Aggregation induces circularly polarized light emission in platinum complexes

A team of researchers, including ICReDD Associate Professor Yuuya Nagata and led by Professor Hiroyuki Nishikawa at Ibaraki University, have reported the development of a chiral platinum(II) complex that displays circularly polarized phosphorescence. Such circularly polarized light emission is potentially valuable for advanced technological applications, including visual displays, chemical and bio-sensing, and optical information communication.

The complexes were constructed by attaching two commercially available ligand molecules to platinum atoms. These complexes formed a helical stacking structure through interactions between the ligands.

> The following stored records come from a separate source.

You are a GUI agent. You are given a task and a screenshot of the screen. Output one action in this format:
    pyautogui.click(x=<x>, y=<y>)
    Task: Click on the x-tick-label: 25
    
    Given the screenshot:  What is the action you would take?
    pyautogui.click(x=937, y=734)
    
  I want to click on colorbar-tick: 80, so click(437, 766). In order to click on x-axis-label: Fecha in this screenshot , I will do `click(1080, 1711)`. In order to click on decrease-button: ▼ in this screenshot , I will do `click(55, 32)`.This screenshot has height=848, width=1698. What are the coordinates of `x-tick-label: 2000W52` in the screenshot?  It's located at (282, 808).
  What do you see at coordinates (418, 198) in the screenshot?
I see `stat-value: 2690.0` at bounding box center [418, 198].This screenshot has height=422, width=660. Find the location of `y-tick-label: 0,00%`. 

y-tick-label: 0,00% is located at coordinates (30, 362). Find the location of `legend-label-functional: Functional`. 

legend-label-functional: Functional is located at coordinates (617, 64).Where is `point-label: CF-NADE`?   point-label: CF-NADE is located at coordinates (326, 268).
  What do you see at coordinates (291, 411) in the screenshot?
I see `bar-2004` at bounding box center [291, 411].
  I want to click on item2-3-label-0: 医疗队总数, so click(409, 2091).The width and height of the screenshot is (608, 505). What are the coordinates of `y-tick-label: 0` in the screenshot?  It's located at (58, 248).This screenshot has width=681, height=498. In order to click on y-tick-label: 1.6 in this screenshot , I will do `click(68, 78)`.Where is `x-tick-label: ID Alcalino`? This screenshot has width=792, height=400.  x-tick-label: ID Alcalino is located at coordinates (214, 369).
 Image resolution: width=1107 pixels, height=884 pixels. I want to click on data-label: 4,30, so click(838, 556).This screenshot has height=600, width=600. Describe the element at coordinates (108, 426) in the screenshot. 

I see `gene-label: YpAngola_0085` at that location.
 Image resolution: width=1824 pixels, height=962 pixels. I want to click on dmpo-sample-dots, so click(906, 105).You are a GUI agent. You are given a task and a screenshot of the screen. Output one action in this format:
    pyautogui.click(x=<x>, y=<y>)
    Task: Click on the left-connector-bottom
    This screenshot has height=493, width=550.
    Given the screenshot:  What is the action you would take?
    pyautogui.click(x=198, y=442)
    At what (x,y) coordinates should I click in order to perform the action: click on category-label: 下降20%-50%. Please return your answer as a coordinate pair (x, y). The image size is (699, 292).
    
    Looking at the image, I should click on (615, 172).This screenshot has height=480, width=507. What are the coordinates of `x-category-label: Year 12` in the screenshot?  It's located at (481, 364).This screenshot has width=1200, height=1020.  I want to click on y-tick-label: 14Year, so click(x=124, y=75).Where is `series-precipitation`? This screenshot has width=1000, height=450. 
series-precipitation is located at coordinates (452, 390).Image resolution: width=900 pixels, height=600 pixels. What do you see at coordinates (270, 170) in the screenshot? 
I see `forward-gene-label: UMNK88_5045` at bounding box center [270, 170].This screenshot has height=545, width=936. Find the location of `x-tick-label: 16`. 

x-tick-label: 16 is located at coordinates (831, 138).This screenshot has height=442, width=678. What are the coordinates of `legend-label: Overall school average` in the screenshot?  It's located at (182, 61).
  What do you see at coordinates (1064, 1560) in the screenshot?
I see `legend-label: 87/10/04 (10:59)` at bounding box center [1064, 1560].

While no light emission was observed in the solution, red light emission was seen for the platinum complexes in powder form, and white light emission was observed when the complexes were dispersed as a thin film in the polymer material, poly(methylmethacrylate) (PMMA). This result indicates the emission is aggregation induced. Analysis of the photoluminescence of the samples suggests the white light emission is due to the presence of both the monomer and aggregate forms of the platinum complexes co-existing in the PMMA. As the percentage of the platinum complex dispersed in PMMA was increased, the emission color was found to be changed from white to red (1 wt%: white, 2 wt%: yellow, 5 wt%: red).

White light OLEDs are generally made from a combination of emitting molecules. However, the complex developed here could contribute to the development of single-molecule white OLEDs with circularly polarized emission.

The structure of chiral platinum complexes developed in this study (center) and the complex in powder form (left) and as a thin film in PMMA (right).